In January 2004, contiguous flocks were preemptively culled as quickly as possible within a 5-km radius of a confirmed outbreak. After July 2004, preemptive culling was implemented only within a village, within an area of 1 km around an outbreak, or on suspected farms. This new strategy was adopted because the density of poultry flocks decreased after the massive culling during P1. Negative public perception of massive culling was another reason that this strategy was revised.
Surveillance and Diagnosis
In mid-January 2004, DLD launched a nationwide surveillance program to detect possible HPAI infections in poultry. Cloacal swabs were randomly collected from 4 flocks in each village (5 birds per flock). Swab samples were placed in tubes that contained virus transfer medium; usually 5 swabs were pooled per tube. During P1, >100,000 tubes of swab samples were tested for avian influenza virus. During P2, ≈130,000 tubes of swab samples and 72,000 serum samples were collected for diagnosis.

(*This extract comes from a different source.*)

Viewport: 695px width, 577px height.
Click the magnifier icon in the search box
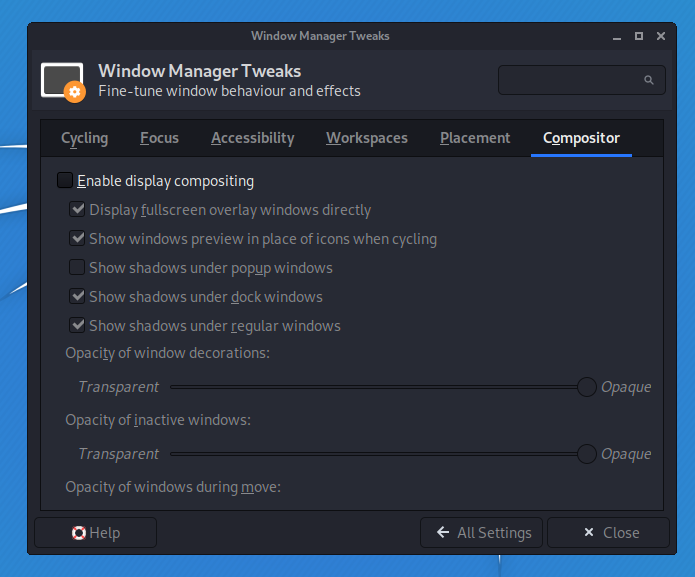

Swab samples as well as sick or dead bird specimens were submitted to NIAH or regional laboratories. All samples were processed for virus isolation in embryonated chicken eggs (≈1–2 days) (2
); 2 serial passages in embryonated chicken eggs were performed before a specimen was regarded as negative (≈8 days). In January 2004, the first avian influenza isolate was sent to the University of Hong Kong to identify the virus and serotype hemagglutinin (HA) and neuraminidase (NA) antigens. Thereafter, NIAH itself established the necessary facilities to identify and serotype virus. Furthermore, real-time reverse transcription–polymerase chain reaction analyses for avian influenza were used to detect the virus at all laboratories to reduce the time of diagnosis. Hemagglutination inhibition (HI) test was used to detect antibodies to avian influenza virus in serum samples (2
A nationwide comprehensive surveillance program (known as "x-ray survey") was implemented October 1–31, 2004. The goal of this survey was to detect HPAI infection in any village. In close collaboration among the Ministry of Agriculture and Cooperatives, MOPH, and provincial governors, volunteer public health MOPH workers and DLD livestock workers searched for and reported sick and dead poultry in villages. Through the surveillance program, farmers were also persuaded to report sick or dead poultry in their flocks to authorities. In 2005, x-ray surveys were implemented continuously every 6 months. Moreover, commercial poultry flocks will spend ≈8 days waiting for the results of cloacal swab or blood tests; only if birds are free of the virus will their owners be allowed to move them to slaughterhouses or new areas.
Other Supportive Measures
A public awareness campaign was started to educate the public on avian influenza and to bolster consumers' confidence that poultry was safe. In addition, the so-called "Big Cleaning Week" was promoted from March 1 to 7, 2004, to encourage relevant parties to be aware of HPAI and to disinfect their facilities, e.g., poultry houses, farm equipment and vehicles, slaughterhouses, and retail markets. Soaps, detergents, alkalis, acids, aldehydes, chlorine, and quaternary ammonium compounds were used as disinfectants. Poultry exhibition and cockfighting were prohibited (since early 2004). A violation of this regulation is subject to fine. Additionally, the practice of allowing ducks to freely graze was discontinued. Because of traditional farming styles, however, these practices are unlikely to change in a short period of time. After an affected flock was culled, a wait of >60 days in broiler farms and >90 days in layer farms and backyard chickens was imposed before a new flock could be established. Farmers must also improve sanitary measures in their farms to meet DLD's requirements.